Landscape photography is not a scavenger hunt where you get rewarded for how many places you can photograph.

In my book, you are much better off photographing fewer places, but doing them very well. Return. Find different light. Find a different way to show the place.  See it in different seasons. Look for things like wildflowers, or wait for some bird or animal to come to it. Fall in love with the spot, and then work hard to tell it’s story – even if you have to keep trying.

Take Balanced Rock at Big Bend National Park. It is a beautiful place, at the edge of the Grapevine Hills. But it is a bit odd and a bit frustrating. You can only really see it full from a couple of vantage points (i.e. standing on a couple of boulders that let you see the whole scene), so almost all images of it look pretty much the same, no matter the photographer.

And I have shot this several times, so I did not really need this image, but made the long pre-dawn hike in the hope I might find it surrounded by wildflowers. Alas – NO, that was not to be. There were a few around, but not in your face and not in view of this class shot.  But still worth shooting? Hell yes!
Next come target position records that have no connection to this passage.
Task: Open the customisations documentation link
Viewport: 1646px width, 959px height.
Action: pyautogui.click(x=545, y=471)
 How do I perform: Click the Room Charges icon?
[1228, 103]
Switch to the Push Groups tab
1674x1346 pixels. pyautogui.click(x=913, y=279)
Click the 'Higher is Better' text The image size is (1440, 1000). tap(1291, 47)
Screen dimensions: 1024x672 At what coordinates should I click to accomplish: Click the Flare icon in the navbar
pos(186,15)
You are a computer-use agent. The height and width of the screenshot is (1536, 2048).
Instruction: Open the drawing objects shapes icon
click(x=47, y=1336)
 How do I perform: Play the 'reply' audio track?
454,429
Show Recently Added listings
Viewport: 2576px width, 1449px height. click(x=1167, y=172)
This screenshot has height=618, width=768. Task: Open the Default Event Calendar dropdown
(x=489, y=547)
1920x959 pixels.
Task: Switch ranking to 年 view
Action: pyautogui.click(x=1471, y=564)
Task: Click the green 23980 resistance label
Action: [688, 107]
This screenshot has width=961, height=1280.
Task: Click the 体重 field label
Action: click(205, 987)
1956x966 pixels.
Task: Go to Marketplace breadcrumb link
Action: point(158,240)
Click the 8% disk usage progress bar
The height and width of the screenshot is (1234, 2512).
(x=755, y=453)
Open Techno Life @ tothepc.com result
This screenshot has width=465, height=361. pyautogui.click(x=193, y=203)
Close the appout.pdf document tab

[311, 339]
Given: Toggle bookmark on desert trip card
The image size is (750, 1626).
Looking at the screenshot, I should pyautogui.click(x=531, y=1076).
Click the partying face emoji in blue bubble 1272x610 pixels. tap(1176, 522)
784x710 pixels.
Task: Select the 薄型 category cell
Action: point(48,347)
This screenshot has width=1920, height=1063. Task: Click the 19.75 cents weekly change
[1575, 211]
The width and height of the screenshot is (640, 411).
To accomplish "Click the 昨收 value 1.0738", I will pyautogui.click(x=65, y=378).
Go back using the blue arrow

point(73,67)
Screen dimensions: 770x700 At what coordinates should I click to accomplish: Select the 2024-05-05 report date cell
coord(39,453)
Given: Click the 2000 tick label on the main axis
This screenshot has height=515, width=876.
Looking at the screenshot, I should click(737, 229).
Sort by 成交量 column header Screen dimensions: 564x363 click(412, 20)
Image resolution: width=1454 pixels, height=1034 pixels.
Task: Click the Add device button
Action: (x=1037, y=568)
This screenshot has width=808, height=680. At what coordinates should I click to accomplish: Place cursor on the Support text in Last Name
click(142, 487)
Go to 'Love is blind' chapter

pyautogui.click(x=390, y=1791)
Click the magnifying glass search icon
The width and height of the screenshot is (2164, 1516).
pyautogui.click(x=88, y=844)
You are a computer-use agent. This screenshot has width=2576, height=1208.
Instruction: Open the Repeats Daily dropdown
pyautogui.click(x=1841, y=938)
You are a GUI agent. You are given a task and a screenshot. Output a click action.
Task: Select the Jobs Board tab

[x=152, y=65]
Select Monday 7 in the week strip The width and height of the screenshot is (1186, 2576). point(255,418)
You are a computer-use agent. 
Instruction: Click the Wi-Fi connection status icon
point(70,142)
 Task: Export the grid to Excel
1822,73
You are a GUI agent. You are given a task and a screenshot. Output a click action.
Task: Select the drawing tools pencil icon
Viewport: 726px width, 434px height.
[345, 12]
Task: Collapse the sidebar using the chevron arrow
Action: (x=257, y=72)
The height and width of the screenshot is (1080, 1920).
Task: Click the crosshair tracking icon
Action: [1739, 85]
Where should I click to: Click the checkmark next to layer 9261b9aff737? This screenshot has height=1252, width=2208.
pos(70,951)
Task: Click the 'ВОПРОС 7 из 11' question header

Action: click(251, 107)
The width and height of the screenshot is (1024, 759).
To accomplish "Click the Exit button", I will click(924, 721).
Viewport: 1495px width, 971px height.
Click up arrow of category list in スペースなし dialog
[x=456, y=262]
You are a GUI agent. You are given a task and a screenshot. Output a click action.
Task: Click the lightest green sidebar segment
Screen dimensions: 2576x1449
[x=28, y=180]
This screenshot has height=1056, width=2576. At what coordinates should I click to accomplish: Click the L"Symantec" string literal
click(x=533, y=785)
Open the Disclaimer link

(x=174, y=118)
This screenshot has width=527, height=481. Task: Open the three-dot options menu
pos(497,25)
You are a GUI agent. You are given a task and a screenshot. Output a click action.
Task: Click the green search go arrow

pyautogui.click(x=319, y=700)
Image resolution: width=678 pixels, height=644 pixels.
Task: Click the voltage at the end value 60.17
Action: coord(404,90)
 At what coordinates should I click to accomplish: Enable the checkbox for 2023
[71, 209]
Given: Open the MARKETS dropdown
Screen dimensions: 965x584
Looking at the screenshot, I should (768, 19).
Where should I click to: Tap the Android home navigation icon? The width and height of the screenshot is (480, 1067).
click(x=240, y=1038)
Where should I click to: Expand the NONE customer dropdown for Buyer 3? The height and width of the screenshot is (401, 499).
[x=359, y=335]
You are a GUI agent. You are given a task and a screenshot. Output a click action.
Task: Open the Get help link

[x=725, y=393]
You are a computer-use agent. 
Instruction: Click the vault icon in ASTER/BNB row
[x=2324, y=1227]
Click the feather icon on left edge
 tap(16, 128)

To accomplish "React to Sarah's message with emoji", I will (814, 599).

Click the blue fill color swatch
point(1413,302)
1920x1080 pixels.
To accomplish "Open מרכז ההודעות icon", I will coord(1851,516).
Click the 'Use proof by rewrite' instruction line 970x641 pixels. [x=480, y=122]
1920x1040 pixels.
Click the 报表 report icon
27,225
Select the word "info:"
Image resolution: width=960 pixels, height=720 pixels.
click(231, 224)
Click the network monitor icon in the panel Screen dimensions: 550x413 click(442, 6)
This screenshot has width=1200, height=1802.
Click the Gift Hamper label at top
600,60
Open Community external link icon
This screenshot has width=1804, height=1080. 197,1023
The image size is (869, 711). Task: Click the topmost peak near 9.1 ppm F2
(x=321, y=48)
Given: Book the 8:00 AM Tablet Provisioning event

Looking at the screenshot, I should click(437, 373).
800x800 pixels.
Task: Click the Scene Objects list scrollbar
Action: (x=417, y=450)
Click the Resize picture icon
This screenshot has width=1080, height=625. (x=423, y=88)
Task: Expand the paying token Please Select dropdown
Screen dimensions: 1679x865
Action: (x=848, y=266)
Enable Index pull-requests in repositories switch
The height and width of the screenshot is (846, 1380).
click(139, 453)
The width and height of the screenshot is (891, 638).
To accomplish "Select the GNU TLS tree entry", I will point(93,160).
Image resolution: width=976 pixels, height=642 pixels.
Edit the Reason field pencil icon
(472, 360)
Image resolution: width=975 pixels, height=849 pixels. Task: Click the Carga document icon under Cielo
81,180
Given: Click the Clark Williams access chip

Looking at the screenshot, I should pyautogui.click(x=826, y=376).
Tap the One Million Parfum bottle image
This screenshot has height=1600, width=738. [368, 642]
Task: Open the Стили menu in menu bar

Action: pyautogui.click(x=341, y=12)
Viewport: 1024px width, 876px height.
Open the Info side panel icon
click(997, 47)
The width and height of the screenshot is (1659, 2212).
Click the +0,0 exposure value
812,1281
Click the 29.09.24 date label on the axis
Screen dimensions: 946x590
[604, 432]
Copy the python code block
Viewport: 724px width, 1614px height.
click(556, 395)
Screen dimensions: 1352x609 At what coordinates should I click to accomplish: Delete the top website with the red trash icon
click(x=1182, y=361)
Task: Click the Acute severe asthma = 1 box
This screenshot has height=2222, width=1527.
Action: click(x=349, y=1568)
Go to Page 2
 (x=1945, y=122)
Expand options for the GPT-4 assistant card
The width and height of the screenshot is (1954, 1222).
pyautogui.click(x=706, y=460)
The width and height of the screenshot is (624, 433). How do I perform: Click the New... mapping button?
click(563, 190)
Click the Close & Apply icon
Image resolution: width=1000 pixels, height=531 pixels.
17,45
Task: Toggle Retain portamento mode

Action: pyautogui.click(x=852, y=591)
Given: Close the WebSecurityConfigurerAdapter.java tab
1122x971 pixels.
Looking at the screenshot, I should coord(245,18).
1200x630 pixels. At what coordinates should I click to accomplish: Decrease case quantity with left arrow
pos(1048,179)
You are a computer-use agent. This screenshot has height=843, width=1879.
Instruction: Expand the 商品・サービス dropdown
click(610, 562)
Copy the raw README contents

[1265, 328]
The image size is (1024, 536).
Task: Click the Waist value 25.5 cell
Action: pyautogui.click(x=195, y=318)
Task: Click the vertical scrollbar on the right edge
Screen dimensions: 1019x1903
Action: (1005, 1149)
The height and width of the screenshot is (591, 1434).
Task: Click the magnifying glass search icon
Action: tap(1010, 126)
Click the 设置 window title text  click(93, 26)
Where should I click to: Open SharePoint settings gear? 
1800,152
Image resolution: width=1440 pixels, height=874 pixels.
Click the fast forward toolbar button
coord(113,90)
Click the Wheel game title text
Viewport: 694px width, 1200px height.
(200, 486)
Balanced Rock, Grapevine Hills, Big Bend National Park, Texas, USA.

Balanced Rock, Grapevine Hills, Big Bend National Park, Texas, USA.

But soon a few clouds started to build, and then I suddenly had something unique to that exact place and that exact moment.  For me, that is well worth the time and effort to get there and photograph  Balanced Rock yet again.

Balanced Rock, Grapevine Hills, Big Bend National Park, Texas, USA.

Balanced Rock, Grapevine Hills, Big Bend National Park, Texas, USA.

But wait, there is more.  What about finding a perspective you have never tried before?  I walked around the Balanced Rock as I watched these clouds roll through and finally found this image, which would not work anywhere near as well with an empty sky. Again, an image completely of this one time and place.

Balanced Rock, Grapevine Hills, Big Bend National Park, Texas, USA.

Balanced Rock, Grapevine Hills, Big Bend National Park, Texas, USA.

And about those wildflowers, could I find any nearby? With a little searching, I finally found a couple of vantage points that allowed me to include flowers and Balanced Rock in the same frame.

Wildflowers and Balanced Rock, Grapevine Hills, Big Bend National Park, Texas, USA.

Wildflowers and Balanced Rock, Grapevine Hills, Big Bend National Park, Texas, USA.

Fiveneedle dogwood (tentative) wildflowers and Balanced Rock, Grapevine Hills, Big Bend National Park, Texas, USA.

Fiveneedle dogwood (tentative) wildflowers and Balanced Rock, Grapevine Hills, Big Bend National Park, Texas, USA.

Fiveneedle dogwood (tentative) wildflowers and Balanced Rock, Grapevine Hills, Big Bend National Park, Texas, USA.

Fiveneedle dogwood (tentative) wildflowers and Balanced Rock, Grapevine Hills, Big Bend National Park, Texas, USA.

So is that worth coming back to Balanced Rock every time I come to Big Bend? For me, the answer is definitely yes.